In the same way that it’s possible to disable the default Unity Logger, it’s possible to create new Logger instances, that can be used to categorise log messages into different groups, and then turn them on or off as you like.

This is useful, as it allows you to separate the messages that you use during development from the errors and the warnings that you might need to be able to check for in a build.

Here’s how it works.

To make a new Logger, create a new Logger instance that is public and static so that any script can access it.

Like this:

public static class Logging
{
    public static Logger myLogger = new Logger(Debug.unityLogger.logHandler);
}

To initialise the Logger instance, you’ll need to pass in a Log Handler, which manages saving log messages to a file on your computer’s hard drive.

In this example, I’m using the same Log Handler as the default Logger, meaning that, even though the log messages can be enabled or disabled separately, they’ll still be written to the same log file.

Once you’ve created a new Logger, you can use it to create debug messages with the Logger’s Log function, which works in the same way as Debug Log does.

Like this:

Logging.myLogger.Log("This message uses my custom Logger");

Setting up your own Loggers in this way allows you to enable or disable specific logging functions in your finished game and in the Editor.

For example, you could create different logging categories for combat, for your player, or for any other feature that might require extensive logging but that you’d like to have the option of turning off later on.

For this to work, create new Loggers for any categories of logging that you want to be able to separate and create a static function, in the same class (so that it’s easy to find and modify), that will specify if they are enabled or disabled.

public static class Logging
{
    public static Logger combatLogger = new Logger(Debug.unityLogger.logHandler);
    public static Logger playerLogger = new Logger(Debug.unityLogger.logHandler);
    public static void LoadLoggers()
    {
        // Call this function when the game starts
        combatLogger.logEnabled = true;
        playerLogger.logEnabled = true;
    }
}

Then, to set your debugging preferences, call the Load Loggers function when the first Scene loads.

Like this:

public class LoadLoggers : MonoBehaviour
{
    private void Awake()
    {
        Logging.LoadLoggers();
    }
}

Enabling or disabling groups of log messages in this way can be an efficient method for managing debug functions in your game.

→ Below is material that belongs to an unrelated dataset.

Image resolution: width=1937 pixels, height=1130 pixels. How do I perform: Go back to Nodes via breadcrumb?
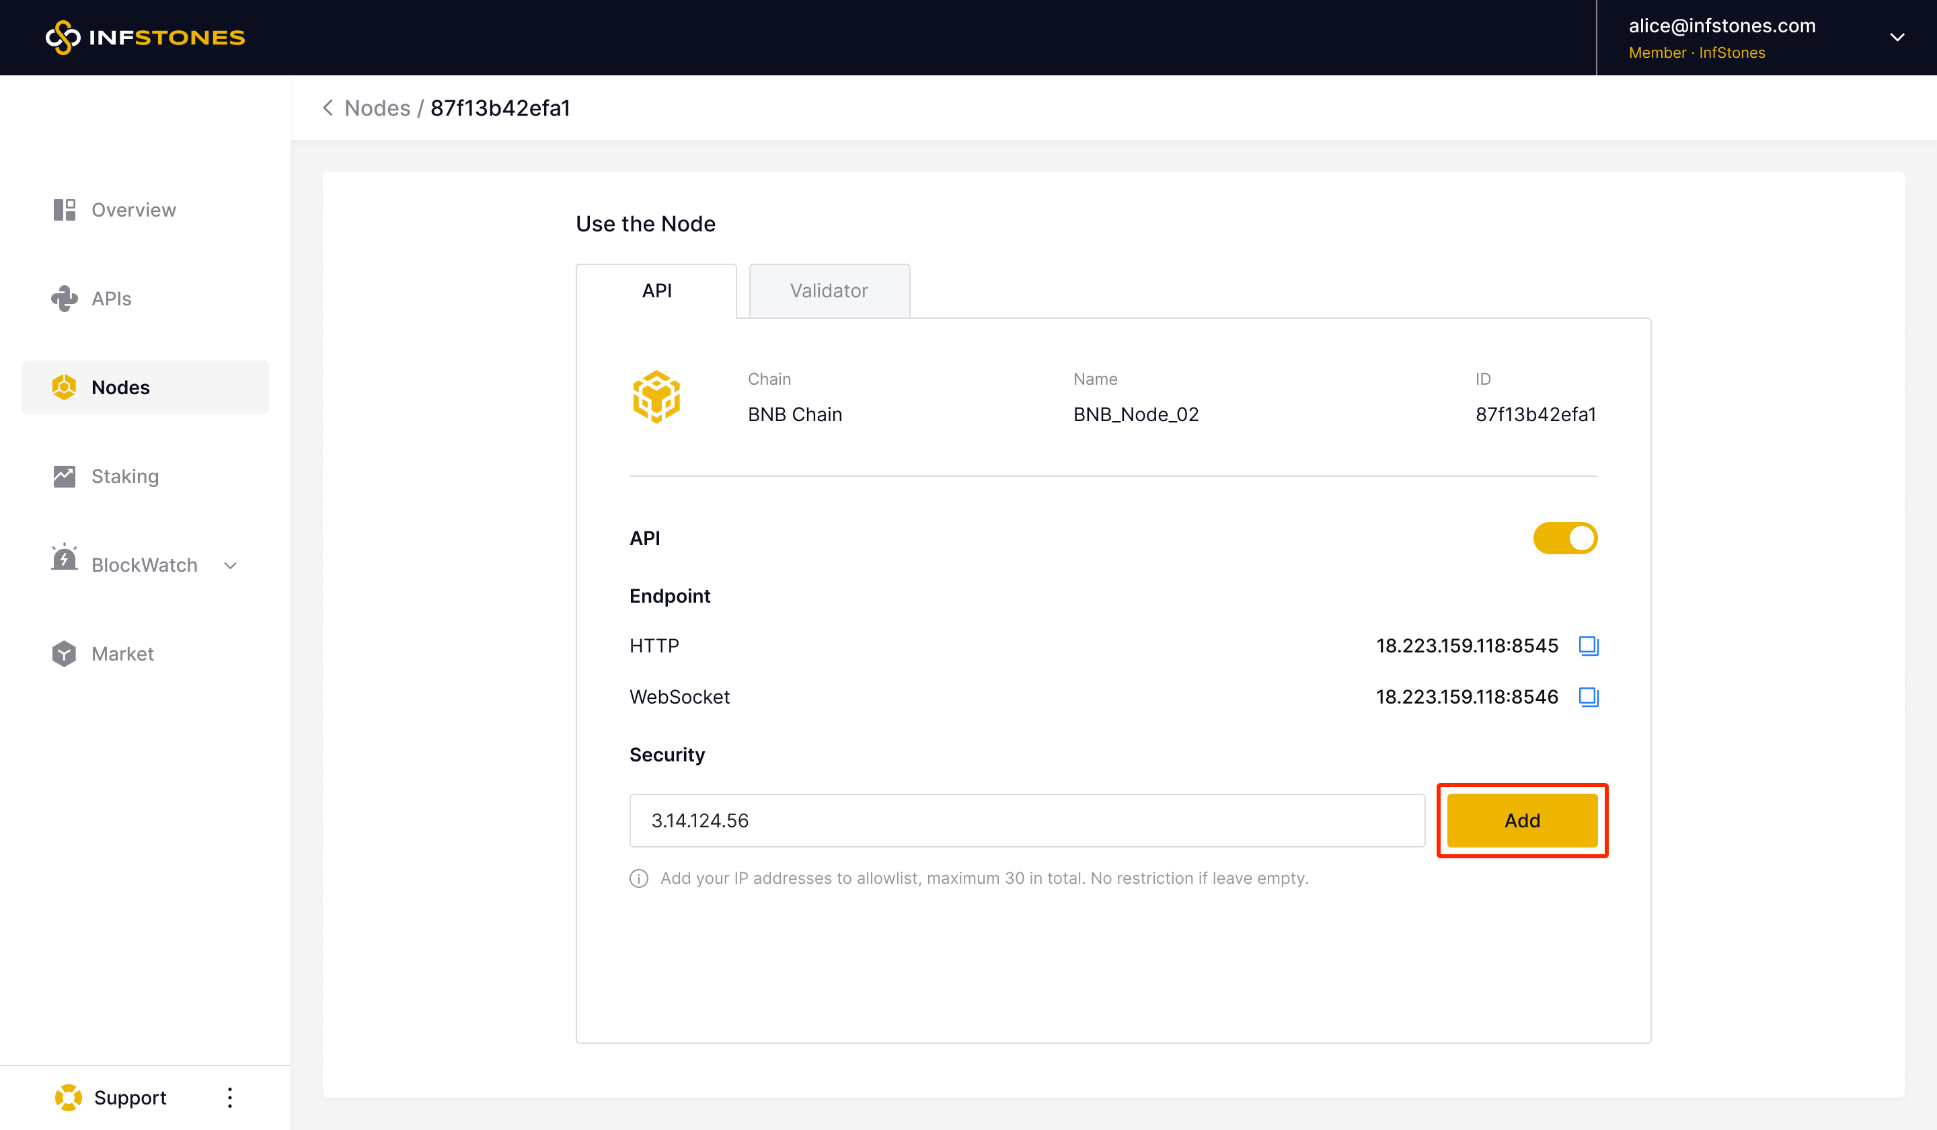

However, while this method prevents the processing and garbage overheads of using the Debug Log function, just like when using conditional statements inside of a function, it doesn’t prevent garbage from being created when it’s called.

Meaning that, if you’re passing concatenated strings to the Debug Log function, it will still create some garbage.

As a result, if it’s an option for you, the best method for managing debug messages inside of a finished game is to exclude them from compilation entirely, by calling a custom function with a conditional attribute.